# Best stuff to get under bonnet plastic looking like new



## vw754 (Dec 30, 2010)

Ive always used, autoglym vinyl and rubber care for under bonnet trim, anything better, something bring itback to life with some durability? Something make it look like new?


----------



## Mikej857 (Jan 17, 2012)

I cleaned mine with autosmart tango then dressed them Obsession Nero to bring them back to an as new appearance 









Sent from my SM-G930F using Tapatalk


----------



## Racoon (Oct 7, 2018)

vw754 said:


> Ive always used, autoglym vinyl and rubber care for under bonnet trim, anything better, something bring itback to life with some durability? Something make it look like new?


https://www.racoon-cleaner.com/rein...vanilla-motorraumpflege?number=ENG-STY-VAN-01

Use Code DW20


----------



## AudiPhil (Aug 11, 2018)

I've used CarPro Perl several times and been very happy with the results, you can dilute it so it also works out very economical.


----------



## The Cueball (Feb 8, 2007)

a good clean with a general APC followed up with some 303 aerospace...

:thumb:


----------



## muzzer (Feb 13, 2011)

The Cueball said:


> a good clean with a general APC followed up with some 303 aerospace...
> 
> :thumb:


This is my go to combination too and one that works every time.


----------



## percymon (Jun 27, 2007)

The Cueball said:


> a good clean with a general APC followed up with some 303 aerospace...
> 
> :thumb:





muzzer said:


> This is my go to combination too and one that works every time.


Me too - a bottle of 303 lasts an awful long time.


----------



## Stoner (Jun 25, 2010)

The Cueball said:


> a good clean with a general APC followed up with some 303 aerospace...
> 
> :thumb:


And me. 303 is a great product :thumb:


----------



## streaky (Dec 2, 2006)

The Cueball said:


> a good clean with a general APC followed up with some 303 aerospace...
> 
> :thumb:


My procedure as well :thumb:


----------



## Smanderson117 (Jan 19, 2015)

I use autoglym supersheen as it's very easy to just spray on after cleaning and rinsing whilst still wet and leave to dry before buffing to even out the finish


----------



## Soul boy 68 (Sep 8, 2013)

The Cueball said:


> a good clean with a general APC followed up with some 303 aerospace...
> 
> :thumb:


303 Aerospace is my go to for engine bay plastics :thumb:


----------



## scooobydont (Feb 25, 2017)

I got some 303 for Xmas specifically to do this.
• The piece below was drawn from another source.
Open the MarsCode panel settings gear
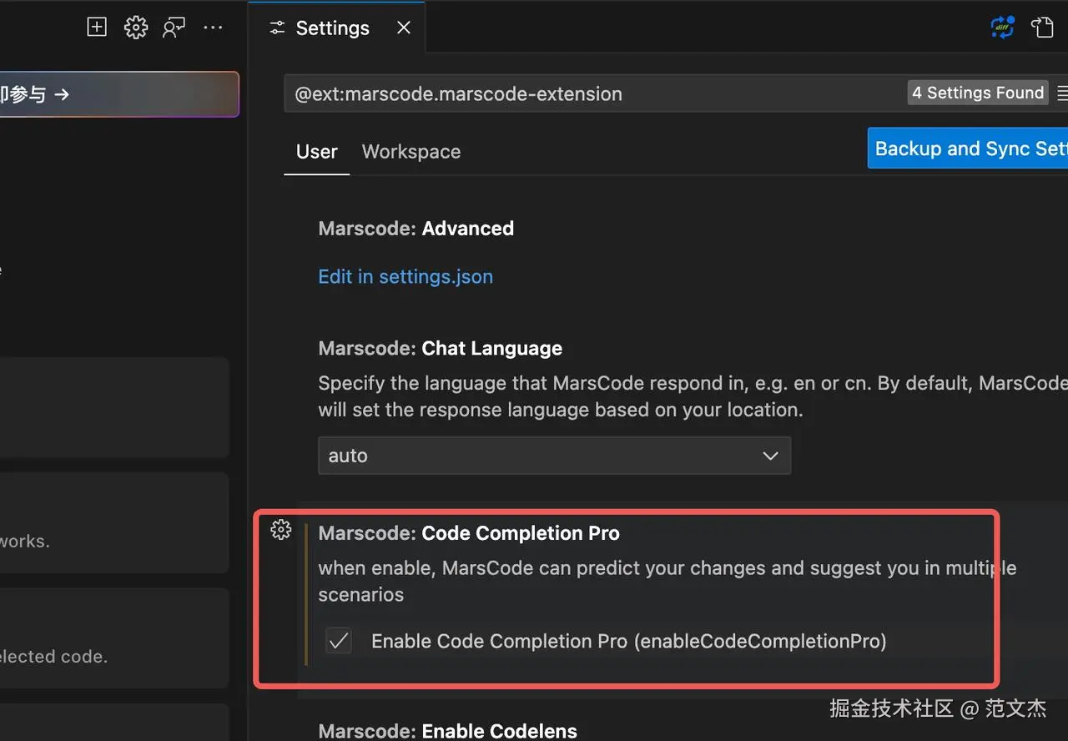This screenshot has height=741, width=1068. pos(135,28)
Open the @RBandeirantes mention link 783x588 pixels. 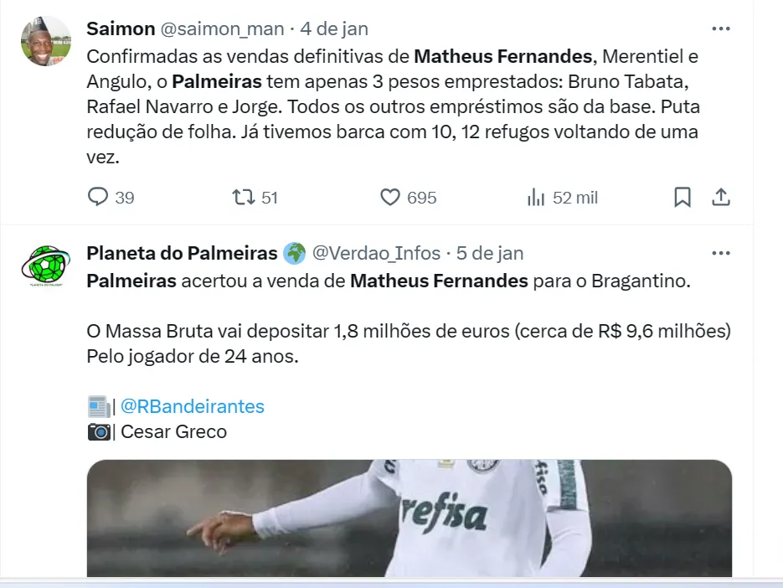point(193,407)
I have read I just clean with APC, rinse off and then drown it in 303. No need to buff off the 303?


----------



## brooklandsracer (Mar 3, 2017)

Soul boy 68 said:


> 303 Aerospace is my go to for engine bay plastics :thumb:


I see quite a few are using this, must be a nice product.

What is so special about it and is it just for plastics ?
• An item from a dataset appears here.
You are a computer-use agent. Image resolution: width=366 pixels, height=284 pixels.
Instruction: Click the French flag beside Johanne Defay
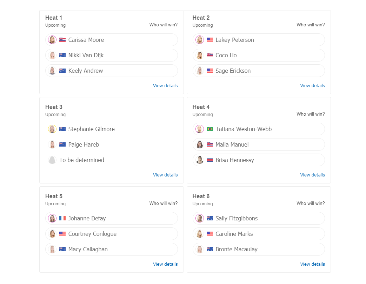[x=62, y=218]
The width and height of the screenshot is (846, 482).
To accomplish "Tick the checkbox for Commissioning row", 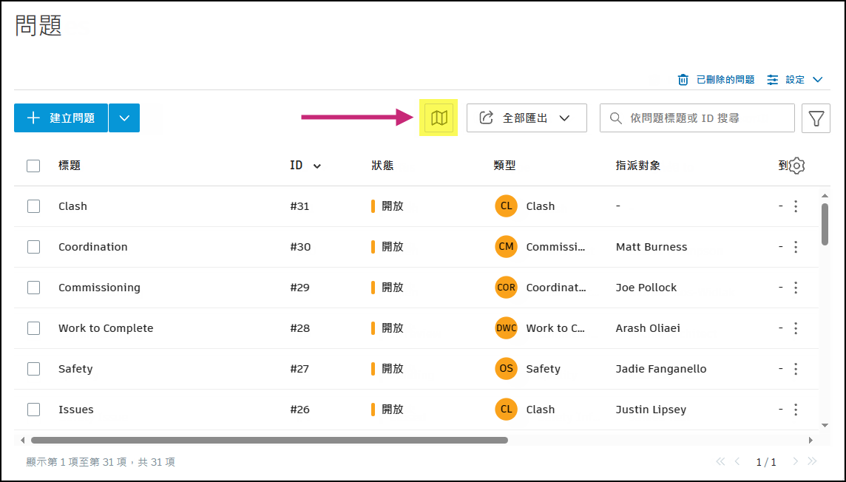I will tap(33, 288).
Anyone done a review on it or got pictures ?

I use AG Tyre rubber and Pearl, is this a better bet then ?


----------



## New2Bubbles (Aug 19, 2017)

Sorry to slightly hijack the thread but would Infinity Wax Rubber and Trim Wax be safe to use on the under bonnet plastics?


----------



## great gonzo (Nov 4, 2010)

New2Bubbles said:


> Sorry to slightly hijack the thread but would Infinity Wax Rubber and Trim Wax be safe to use on the under bonnet plastics?


Most definitely, used it many times.

Gonz.


----------



## Soul boy 68 (Sep 8, 2013)

brooklandsracer said:


> I see quite a few are using this, must be a nice product.
> 
> What is so special about it and is it just for plastics ?
> 
> ...


Not tried AG tyer so can't comment, I've used 303 ever since I got in to detailing and it's really good product, really soaks in well to the plastics.


----------



## Alex_225 (Feb 7, 2008)

I use AG Rubber and Vinyl Care most of the time as well. Does a decent job of cleaning plastics up and leaving a shine. 
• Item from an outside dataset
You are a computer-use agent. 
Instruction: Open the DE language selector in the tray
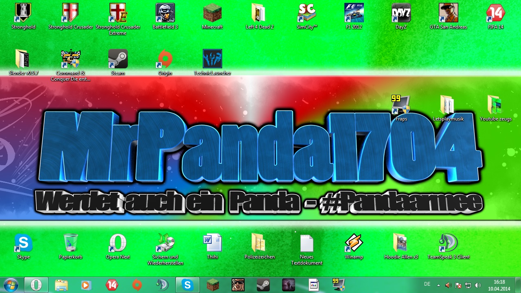[x=427, y=284]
That said I like Chemical Guys New Look Trim Gel. It’s very thick and you don’t need much to leave a lasting shine on things like engine covers etc.


----------



## Timbo84 (Apr 14, 2018)

Car pro Perl 1:1


----------



## vw754 (Dec 30, 2010)

Alex_225 said:


> I use AG Rubber and Vinyl Care most of the time as well. Does a decent job of cleaning plastics up and leaving a shine.
> 
> That said I like Chemical Guys New Look Trim Gel. It's very thick and you don't need much to leave a lasting shine on things like engine covers etc.


got ag vinyl/rubber...give that a go....cheers.


----------



## olliewills (Feb 10, 2017)

For me it's a deep clean with BH surfex, dress with solution finish and then two coats of Zaino Z-16. Once my Z-16 runs out I'll be trying a bottle of 303 for sure!


----------



## Stoner (Jun 25, 2010)

scooobydont said:


> I got some 303 for Xmas specifically to do this. I have read I just clean with APC, rinse off and then drown it in 303. No need to buff off the 303?


Correct. After the APC and rinse (or steam clean if you have one), I allow the engine to dry and then coat with 303 and let it dry. I only wipe any areas where it might have collected into "pools".


----------



## \Rian (Aug 23, 2017)

carPRO PERL undiluted, simple!


----------



## shinysideup (Jan 8, 2019)

Yup, I always go with APC then 303.

Just recently got some new auto finesse APC which smells nice, that and 303 lasts for years!

Glad that you more experience guys do the same


----------



## Demetrios72 (Jun 27, 2011)

Autosmart Finish

CarPro PERL :thumb:


----------